Witten. Christiane Schlieker-Erdmann zeigt ihre Werke derzeit in Haus Herbede in Witten. Für ihre Kunst braucht es mehr als nur einen Blick – und Zeit.
Auf den ersten Blick könnte es eine im Wind aufgeblasene, gigantische weiße Tüte sein, die da mitten in der Galerie in Haus Herbede in Witten herum weht. Aber wirklich nur auf den ersten Blick. Die neue Ausstellung „Einfühlungen – Installation, Objekte, Malerei“ dürfe „gerne provozieren“, sagt Galerie-Leiterin Britta Koch.
Die 30 Objekte sind nicht auf den ersten Blick direkt lesbar.
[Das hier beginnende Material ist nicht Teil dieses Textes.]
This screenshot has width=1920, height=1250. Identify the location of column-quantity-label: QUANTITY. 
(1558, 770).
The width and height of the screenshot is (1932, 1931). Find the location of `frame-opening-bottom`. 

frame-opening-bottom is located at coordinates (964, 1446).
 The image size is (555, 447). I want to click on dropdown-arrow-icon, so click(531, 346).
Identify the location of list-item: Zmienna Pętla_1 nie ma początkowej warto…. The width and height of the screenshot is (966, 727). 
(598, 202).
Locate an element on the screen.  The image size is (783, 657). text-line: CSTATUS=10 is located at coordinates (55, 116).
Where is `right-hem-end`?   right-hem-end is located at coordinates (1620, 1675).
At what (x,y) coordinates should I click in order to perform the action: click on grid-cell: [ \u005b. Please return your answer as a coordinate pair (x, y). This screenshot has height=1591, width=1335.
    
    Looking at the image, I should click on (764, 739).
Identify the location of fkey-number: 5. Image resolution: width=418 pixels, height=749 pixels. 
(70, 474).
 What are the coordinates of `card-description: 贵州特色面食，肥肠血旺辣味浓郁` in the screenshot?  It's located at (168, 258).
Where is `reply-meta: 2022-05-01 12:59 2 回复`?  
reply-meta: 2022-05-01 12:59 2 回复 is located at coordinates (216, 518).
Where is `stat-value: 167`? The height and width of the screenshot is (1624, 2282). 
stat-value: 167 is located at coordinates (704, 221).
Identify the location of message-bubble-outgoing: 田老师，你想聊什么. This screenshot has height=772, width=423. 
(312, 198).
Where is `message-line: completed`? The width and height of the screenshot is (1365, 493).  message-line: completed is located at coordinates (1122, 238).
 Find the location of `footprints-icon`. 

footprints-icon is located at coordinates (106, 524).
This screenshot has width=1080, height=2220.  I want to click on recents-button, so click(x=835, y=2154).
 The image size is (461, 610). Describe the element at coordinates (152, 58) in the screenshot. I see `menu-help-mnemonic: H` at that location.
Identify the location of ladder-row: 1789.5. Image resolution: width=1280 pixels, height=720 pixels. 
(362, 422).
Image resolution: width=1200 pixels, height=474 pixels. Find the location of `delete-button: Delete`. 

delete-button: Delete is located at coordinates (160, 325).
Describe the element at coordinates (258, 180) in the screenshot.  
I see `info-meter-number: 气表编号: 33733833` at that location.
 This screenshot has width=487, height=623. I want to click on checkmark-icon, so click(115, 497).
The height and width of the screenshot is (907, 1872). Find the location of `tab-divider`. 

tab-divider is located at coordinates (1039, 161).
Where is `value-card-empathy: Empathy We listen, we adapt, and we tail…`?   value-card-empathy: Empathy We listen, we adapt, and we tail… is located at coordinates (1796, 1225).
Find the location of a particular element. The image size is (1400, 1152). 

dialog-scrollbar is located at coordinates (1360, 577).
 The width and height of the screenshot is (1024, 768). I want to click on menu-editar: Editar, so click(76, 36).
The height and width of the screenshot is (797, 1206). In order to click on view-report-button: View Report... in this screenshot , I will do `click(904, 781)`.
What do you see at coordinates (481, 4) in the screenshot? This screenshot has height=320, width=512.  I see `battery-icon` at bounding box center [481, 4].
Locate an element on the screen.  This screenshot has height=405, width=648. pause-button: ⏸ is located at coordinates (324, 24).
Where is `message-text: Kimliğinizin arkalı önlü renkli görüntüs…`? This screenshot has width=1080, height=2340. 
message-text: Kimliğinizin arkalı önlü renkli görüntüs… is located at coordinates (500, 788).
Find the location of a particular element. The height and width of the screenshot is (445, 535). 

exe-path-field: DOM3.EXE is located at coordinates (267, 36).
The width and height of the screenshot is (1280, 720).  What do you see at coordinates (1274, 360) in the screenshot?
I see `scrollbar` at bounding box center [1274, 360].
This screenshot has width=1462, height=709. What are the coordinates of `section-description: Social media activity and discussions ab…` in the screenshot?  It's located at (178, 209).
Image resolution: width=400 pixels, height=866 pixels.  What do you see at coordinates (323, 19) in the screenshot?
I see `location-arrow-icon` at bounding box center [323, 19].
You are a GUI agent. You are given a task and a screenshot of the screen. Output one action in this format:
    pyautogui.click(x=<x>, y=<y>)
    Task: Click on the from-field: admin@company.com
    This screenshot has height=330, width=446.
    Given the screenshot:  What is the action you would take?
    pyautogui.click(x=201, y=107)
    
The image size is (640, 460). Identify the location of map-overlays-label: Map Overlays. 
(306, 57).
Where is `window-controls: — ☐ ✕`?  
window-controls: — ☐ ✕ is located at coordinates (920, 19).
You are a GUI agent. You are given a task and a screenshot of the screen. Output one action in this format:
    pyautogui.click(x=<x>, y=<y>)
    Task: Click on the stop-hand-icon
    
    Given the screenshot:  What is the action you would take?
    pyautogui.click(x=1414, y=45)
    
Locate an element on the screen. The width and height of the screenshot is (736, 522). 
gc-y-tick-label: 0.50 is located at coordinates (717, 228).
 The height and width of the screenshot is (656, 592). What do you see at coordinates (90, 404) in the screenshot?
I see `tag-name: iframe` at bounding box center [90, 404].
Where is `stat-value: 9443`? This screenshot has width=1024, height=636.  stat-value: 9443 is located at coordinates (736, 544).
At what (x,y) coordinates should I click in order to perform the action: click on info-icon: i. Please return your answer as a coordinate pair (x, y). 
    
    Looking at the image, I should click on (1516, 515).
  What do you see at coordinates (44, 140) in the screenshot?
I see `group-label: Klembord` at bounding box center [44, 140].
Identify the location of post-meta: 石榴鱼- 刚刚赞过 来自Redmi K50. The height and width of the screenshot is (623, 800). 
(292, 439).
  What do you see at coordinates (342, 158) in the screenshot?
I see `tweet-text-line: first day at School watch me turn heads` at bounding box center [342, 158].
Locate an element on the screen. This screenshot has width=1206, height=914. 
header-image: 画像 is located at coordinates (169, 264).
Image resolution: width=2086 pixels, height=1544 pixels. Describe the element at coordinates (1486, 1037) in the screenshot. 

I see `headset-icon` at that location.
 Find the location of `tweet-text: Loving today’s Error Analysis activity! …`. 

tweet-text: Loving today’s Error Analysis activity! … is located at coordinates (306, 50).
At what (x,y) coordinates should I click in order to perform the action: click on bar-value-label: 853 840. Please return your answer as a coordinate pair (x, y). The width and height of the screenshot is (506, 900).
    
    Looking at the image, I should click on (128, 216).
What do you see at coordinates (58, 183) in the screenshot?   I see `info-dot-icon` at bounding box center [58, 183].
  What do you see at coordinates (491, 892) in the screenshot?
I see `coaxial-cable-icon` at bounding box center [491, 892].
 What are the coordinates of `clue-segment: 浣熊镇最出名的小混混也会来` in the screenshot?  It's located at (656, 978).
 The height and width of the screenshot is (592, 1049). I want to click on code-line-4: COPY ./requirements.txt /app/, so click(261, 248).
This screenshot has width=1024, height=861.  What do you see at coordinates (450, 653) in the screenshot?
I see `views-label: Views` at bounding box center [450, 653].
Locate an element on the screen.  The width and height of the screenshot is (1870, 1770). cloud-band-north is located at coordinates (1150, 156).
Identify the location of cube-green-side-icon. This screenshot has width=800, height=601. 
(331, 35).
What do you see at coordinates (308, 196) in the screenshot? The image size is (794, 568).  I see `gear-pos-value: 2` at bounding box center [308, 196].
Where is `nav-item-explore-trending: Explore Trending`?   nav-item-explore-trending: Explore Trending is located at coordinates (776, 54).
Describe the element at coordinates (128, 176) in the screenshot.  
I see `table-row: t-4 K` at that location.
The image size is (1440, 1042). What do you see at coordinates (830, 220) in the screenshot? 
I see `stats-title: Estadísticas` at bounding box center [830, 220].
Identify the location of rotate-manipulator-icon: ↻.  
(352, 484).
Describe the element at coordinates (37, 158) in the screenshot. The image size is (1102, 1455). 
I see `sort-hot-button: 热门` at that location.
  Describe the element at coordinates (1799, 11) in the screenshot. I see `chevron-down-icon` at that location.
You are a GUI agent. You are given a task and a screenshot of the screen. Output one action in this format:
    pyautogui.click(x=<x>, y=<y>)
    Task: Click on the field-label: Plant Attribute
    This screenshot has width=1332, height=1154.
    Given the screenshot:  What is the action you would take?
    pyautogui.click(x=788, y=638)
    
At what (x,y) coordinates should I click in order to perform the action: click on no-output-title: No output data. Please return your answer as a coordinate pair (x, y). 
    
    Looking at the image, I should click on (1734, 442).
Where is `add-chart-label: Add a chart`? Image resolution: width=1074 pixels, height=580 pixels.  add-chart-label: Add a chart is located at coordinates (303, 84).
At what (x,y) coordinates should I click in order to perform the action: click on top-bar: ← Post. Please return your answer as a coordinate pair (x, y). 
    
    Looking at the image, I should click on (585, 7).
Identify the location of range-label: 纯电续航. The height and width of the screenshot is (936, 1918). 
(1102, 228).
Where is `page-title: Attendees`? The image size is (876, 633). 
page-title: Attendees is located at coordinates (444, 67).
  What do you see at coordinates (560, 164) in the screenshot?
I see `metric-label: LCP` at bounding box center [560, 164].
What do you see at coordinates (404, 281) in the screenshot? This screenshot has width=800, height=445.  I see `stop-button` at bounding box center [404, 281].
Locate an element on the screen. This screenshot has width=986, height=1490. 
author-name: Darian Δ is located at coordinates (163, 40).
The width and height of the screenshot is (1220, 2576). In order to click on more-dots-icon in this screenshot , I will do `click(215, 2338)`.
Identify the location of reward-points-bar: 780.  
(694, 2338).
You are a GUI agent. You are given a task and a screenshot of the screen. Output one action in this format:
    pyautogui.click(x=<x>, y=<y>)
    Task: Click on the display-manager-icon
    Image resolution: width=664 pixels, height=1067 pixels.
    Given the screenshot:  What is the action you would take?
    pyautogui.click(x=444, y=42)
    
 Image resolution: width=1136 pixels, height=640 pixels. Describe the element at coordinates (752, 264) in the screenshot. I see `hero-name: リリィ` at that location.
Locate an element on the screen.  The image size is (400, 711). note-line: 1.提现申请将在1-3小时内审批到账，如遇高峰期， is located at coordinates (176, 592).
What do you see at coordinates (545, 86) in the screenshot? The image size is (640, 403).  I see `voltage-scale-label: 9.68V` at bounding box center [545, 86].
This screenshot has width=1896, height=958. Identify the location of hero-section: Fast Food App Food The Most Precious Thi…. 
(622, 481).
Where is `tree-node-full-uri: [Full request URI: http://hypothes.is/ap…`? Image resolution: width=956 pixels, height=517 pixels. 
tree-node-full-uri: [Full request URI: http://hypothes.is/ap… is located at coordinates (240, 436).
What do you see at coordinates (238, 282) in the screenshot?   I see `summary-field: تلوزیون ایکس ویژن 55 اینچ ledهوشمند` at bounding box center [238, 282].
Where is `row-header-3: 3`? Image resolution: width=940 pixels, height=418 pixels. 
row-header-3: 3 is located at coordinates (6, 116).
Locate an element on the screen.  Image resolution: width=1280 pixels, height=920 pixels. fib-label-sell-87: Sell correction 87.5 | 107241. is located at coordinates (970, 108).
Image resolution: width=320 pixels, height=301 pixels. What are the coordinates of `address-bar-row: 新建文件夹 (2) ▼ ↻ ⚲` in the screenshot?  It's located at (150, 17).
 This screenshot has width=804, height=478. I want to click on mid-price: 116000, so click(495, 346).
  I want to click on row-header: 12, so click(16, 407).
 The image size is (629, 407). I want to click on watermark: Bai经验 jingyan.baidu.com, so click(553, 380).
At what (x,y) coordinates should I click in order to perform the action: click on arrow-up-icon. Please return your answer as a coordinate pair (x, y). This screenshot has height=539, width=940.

Mal sind „nur“ ein paar rosa Farbkleckse zu erahnen, ein anderes Kunstwerk deutet eine Figur mit dicken, roten Pinselstrichen an. Bei vielen Bildern braucht es schon ein ordentliches Stück Fantasie, bis die Kunstwerke anfangen zu „sprechen“. Manchmal braucht es eben einen zweiten Blick.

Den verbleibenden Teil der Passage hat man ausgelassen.